* Goal
Rewrite the entries below, substituting "button" for each occurrence of "icon" and keeping everything else the same.

* Material for this exercise
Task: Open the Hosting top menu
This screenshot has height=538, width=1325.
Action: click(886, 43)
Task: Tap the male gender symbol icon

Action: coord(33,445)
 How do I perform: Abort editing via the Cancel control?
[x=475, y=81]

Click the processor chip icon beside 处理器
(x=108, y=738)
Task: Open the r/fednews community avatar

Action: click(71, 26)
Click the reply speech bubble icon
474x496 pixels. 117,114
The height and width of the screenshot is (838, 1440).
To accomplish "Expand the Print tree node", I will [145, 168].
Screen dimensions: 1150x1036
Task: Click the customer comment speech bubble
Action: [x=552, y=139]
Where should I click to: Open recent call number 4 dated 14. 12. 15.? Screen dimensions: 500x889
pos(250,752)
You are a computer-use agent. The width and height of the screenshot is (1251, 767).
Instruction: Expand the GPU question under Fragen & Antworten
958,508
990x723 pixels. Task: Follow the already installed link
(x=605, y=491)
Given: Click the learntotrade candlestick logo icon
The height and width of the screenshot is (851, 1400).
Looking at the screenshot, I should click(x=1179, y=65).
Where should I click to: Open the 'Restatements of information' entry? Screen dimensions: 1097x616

* Response
Task: Open the Hosting top menu
This screenshot has height=538, width=1325.
Action: click(886, 43)
Task: Tap the male gender symbol button

Action: coord(33,445)
 How do I perform: Abort editing via the Cancel control?
[x=475, y=81]

Click the processor chip button beside 处理器
(x=108, y=738)
Task: Open the r/fednews community avatar

Action: click(71, 26)
Click the reply speech bubble button
474x496 pixels. 117,114
The height and width of the screenshot is (838, 1440).
To accomplish "Expand the Print tree node", I will [145, 168].
Screen dimensions: 1150x1036
Task: Click the customer comment speech bubble
Action: [x=552, y=139]
Where should I click to: Open recent call number 4 dated 14. 12. 15.? Screen dimensions: 500x889
pos(250,752)
You are a computer-use agent. The width and height of the screenshot is (1251, 767).
Instruction: Expand the GPU question under Fragen & Antworten
958,508
990x723 pixels. Task: Follow the already installed link
(x=605, y=491)
Given: Click the learntotrade candlestick logo button
The height and width of the screenshot is (851, 1400).
Looking at the screenshot, I should click(x=1179, y=65).
Where should I click to: Open the 'Restatements of information' entry? Screen dimensions: 1097x616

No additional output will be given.